Not that the word “gay” was used at the time. I probably thought of James Joyce as homosexual or queer.

As far as I knew, he was the first homosexual man I had encountered. No mention of homosexuality had been made by teachers throughout my school years.

As secondary-school boys we had our own crude jokes about “queers”, but that was as far as it went, and I think we assumed such people existed not in Ireland but in places such as England or the US. The Christian Brothers steered well clear of the subject.

Gay men were invisible

Back in the 1970s, gay men were basically invisible. The gay scene was Rice’s and Bartley Dunne’s pubs, unless you count the public toilets in the city centre, where a man wearing a cap once waved his penis at me.

Outside Dublin, there would have been no concept of a gay scene; certainly not in the dreary rural towns.

Gay men, I presume, married and kept quiet about it, or lived alone and kept quiet about it. Many must have led lives of isolation and quiet desperation. There must be many who, after decades of hiding their sexual orientation, still feel unable to come out.

As for gay women, they were more than invisible; they were beyond invisible. I think it might have been the Late Late Show that brought lesbians to our attention and I think it was assumed you got people like that only out around Montrose.

If gay men had come out – if there was even a way to do that – I expect it would have been the end of them, socially and as far as employability was concerned. If they were teachers, it would have finished them.

Like me, until I met James Joyce, many people in Ireland must have assumed that they had never met a homosexual and perhaps even that there were none in our Catholic paradise. People talk now about Hilton Edwards and Michael Mac Liammóir as a sort of nationally accepted gay couple. Actually, I’m not quite sure most people even realised they were gay.

All of this should give you some understanding of the incredible bravery of David Norris who, in many respects, was Ireland's first "known" living gay man.

And I know this sounds ridiculous but I have no doubt that some people thought he was Ireland’s only gay man.
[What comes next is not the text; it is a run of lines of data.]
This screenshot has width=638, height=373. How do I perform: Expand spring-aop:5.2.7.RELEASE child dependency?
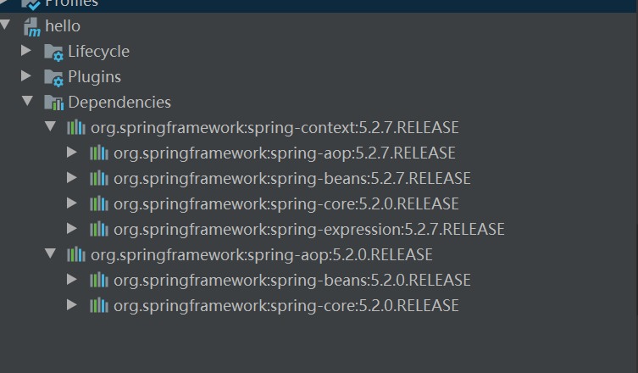[x=72, y=153]
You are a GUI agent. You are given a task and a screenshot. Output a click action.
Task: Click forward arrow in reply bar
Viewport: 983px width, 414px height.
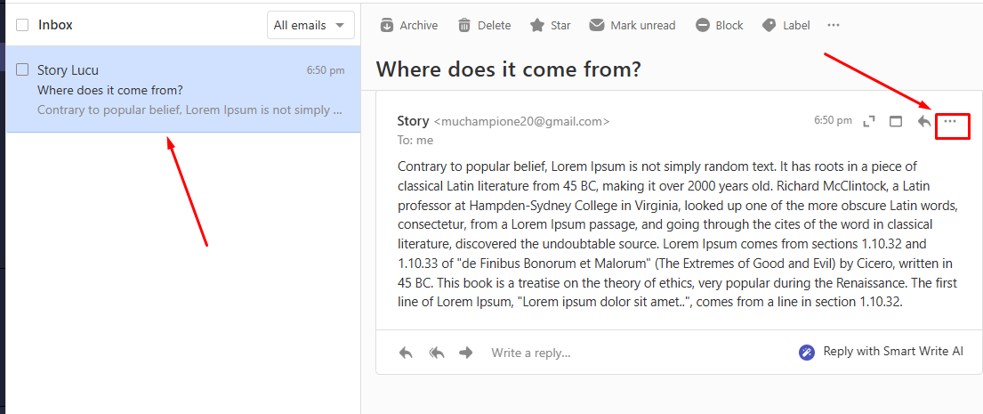[x=465, y=353]
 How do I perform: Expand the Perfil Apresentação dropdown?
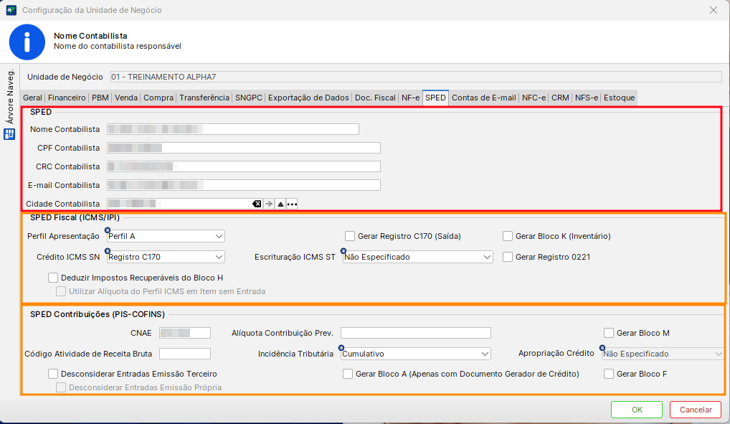[x=219, y=236]
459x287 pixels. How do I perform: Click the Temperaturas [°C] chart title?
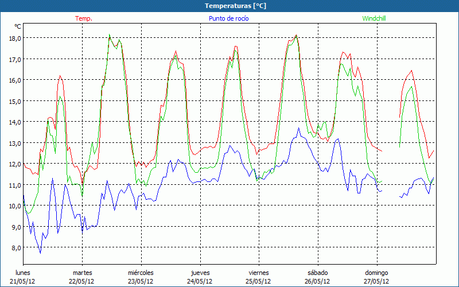click(x=235, y=6)
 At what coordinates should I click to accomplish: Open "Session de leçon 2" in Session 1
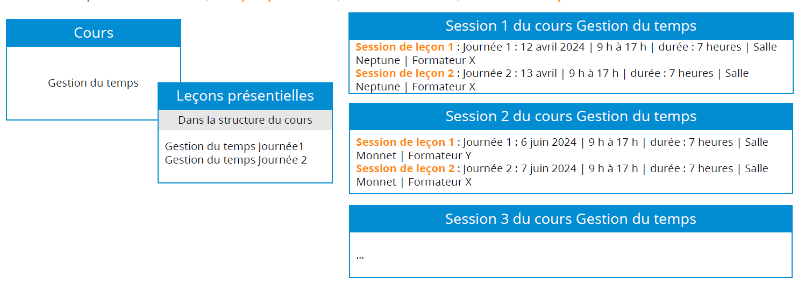404,73
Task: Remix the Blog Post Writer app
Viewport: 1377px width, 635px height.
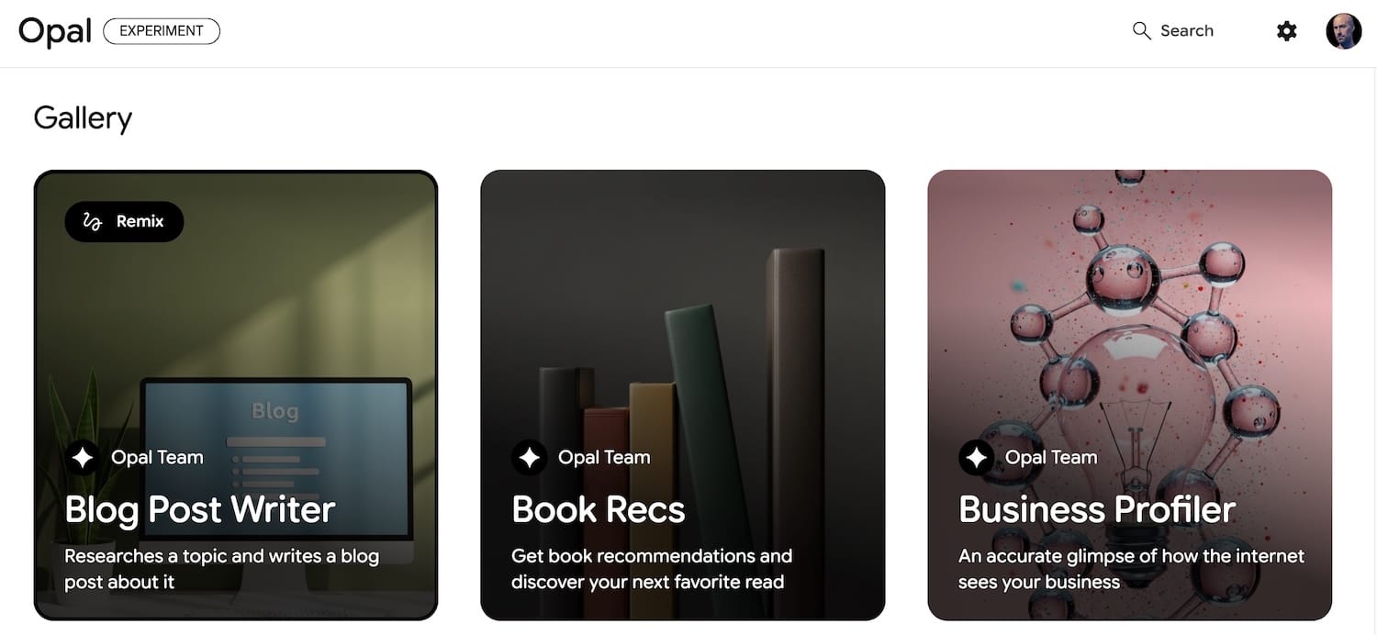Action: point(124,222)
I mention all this because as the gay thing becomes fashionable, with a referendum coming up on gay marriage, I just wanted to make the point that within my lifetime and within the lifetime of a great many people, gay men were entirely invisible and could not contemplate emerging from the shadows.

I will be voting for gay marriage, but I expect it’s too late for James Joyce.

pomorain@yahoo.com Padraig O'Morain is a counsellor accredited by the Irish Association for Counselling and Psychotherapy. His latest book is Mindfulness on the Go. His mindfulness newsletter is free by email.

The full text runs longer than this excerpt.